**WORK REQUEST:** Using the data below, copy each line that includes the word "split".

[Saved data entries]
┄┄┄┄┄┄┄┄┄┄┄┄┄┄┄┄┄┄┄┄
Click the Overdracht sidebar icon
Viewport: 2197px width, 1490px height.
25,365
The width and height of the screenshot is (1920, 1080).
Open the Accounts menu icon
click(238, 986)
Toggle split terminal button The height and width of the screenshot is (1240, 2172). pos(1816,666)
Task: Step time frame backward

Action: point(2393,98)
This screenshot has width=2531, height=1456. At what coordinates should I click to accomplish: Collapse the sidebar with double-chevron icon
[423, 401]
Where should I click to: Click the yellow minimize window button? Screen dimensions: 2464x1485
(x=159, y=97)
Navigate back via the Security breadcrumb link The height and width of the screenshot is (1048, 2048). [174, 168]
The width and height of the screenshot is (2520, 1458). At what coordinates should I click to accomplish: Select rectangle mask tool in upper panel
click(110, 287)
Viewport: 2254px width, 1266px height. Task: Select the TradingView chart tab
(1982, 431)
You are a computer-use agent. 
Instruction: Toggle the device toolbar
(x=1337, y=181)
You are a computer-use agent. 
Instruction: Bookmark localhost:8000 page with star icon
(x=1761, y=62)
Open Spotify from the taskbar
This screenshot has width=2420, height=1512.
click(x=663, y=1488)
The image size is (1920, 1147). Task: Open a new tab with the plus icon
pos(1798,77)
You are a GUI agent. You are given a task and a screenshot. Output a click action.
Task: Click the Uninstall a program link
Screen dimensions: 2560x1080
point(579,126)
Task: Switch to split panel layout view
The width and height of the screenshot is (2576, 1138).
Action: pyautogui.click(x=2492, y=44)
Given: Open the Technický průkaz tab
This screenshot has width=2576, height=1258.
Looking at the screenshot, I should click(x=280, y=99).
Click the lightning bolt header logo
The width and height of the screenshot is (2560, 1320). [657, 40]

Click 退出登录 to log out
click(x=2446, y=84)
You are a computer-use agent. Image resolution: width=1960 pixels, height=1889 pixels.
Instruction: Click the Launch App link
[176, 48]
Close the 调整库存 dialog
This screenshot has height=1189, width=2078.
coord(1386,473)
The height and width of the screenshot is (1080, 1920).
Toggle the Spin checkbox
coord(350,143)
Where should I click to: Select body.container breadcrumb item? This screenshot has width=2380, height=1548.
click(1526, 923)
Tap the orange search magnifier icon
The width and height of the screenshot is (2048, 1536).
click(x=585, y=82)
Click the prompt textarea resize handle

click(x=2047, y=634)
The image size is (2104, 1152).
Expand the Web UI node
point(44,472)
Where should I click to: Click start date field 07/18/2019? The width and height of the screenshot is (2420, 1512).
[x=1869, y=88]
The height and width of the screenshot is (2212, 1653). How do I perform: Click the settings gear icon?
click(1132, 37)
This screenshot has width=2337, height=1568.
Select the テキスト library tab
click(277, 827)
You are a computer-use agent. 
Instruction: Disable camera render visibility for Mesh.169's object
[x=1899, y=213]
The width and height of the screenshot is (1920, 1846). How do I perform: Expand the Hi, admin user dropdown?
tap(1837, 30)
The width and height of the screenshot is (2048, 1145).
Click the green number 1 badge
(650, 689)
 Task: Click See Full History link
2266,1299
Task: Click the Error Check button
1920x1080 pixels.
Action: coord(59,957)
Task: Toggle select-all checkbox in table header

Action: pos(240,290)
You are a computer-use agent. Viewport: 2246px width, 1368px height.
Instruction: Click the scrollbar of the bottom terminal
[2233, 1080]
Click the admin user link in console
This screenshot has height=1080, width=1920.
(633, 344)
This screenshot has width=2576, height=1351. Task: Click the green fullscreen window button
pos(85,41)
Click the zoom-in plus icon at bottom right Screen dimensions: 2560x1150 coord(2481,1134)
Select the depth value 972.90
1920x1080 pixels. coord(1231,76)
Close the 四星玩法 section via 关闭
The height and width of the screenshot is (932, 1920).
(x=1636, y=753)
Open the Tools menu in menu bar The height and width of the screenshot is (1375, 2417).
┄┄┄┄┄┄┄┄┄┄┄┄┄┄┄┄┄┄┄┄
**RESULT OF THE TASK:**
Toggle split terminal button The height and width of the screenshot is (1240, 2172). pos(1816,666)
Task: Switch to split panel layout view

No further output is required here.